The tool adds these individual scores into one aggregate score relating to the patient's level of functioning. Patient scores range from zero to 36.
Then the agency assigned a value to score ranges. This value relates to how many home health aide hours would be appropriate for a particular patient. It has not been tested for validity, Dalton says.
For example, for scores of 30 to 36, the patient might be given five or more hours each week of home health aide services.
"It's a good guide for the staff," Hernon says. "It allows nurses to quantitatively look at whether they're meeting the needs of a patient."
Nurse input taken into account
Nurses may suggest a patient needs fewer or more hours of aide services than the tool suggests. Their input goes into the final decision as well because a patient might have significant social factors or other variances that are not measured on the tool, Dalton says. For instance, the patient might have a caregiver who is chronically ill and cannot provide assistance with bathing.
When nurses discuss aide services with family members, they do not have to mention the tool. Dalton suggests they could say, "It seems to me your mother or father requires this many hours of home health aide assistance. What do you think?"
· Cardiac Patient OASIS Outcomes Report. This report pulls OASIS data items on patients in the agency's cardiac program. Specifically, the tool looks at patient outcomes in functional ability, learning ability, pain management, and a number of variables that could affect outcomes, Dalton says.
"To analyze the data, you want to be able to compare these patients, and in order to compare patients, you have to know factors that vary the outcomes," Dalton says. These variables might include whether the patient has a caregiver or comorbidity factors.
The report will soon help the agency obtain better outcomes measurements for its cardiac program. The program has included a study of congestive heart failure and chronic obstructive pulmonary disease patients, and it looks at how often patients are readmitted to the emergency room, O'Regan says.
"HMOs have an advantage in working with our agency because the outcomes reports validate what we do," O'Regan adds. "So they're able to see patient-specific data on how we are able to progress a patient from point A to point B in X amount of visits and dollars, and what was the outcome."
Using the cardiac report, the agency can even give HMOs aggregate data that are physician-specific. Dalton says the agency plans to compare its aggregate outcomes for internal improvement. For example, suppose the aggregate report shows that most of the patients improved in medication compliance but did not do as well in ambulation. Then the agency might start a QI project to change its cardiac teaching tool.
· Parkinson's Disease Patient OASIS Outcomes Report. This report is in the preliminary stages, Dalton says. It has the same format as the cardiac report and also includes some variables from the OASIS data set. The data pulled includes items pertaining to functional ability, the patient's ability to bathe, cognitive status, bowel incontinence, urinary incontinence, and others.

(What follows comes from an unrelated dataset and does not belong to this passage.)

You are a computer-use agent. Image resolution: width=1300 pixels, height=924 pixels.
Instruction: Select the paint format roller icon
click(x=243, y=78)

"We collect information on cost per episode, monitor what patient outcomes are, and show how much it cost to provide this service," Dalton says. If the management sees it is costing the agency more money than the HMO is paying for treatment, a QI team could investigate whether the same outcomes could be achieved with fewer visits, perhaps by calling patients more often, Dalton adds.
"The data is extremely valuable," Dalton says. "The performance improvement person could look at the data and set goals and objectives, and an administrator could look at the data from a marketing perspective."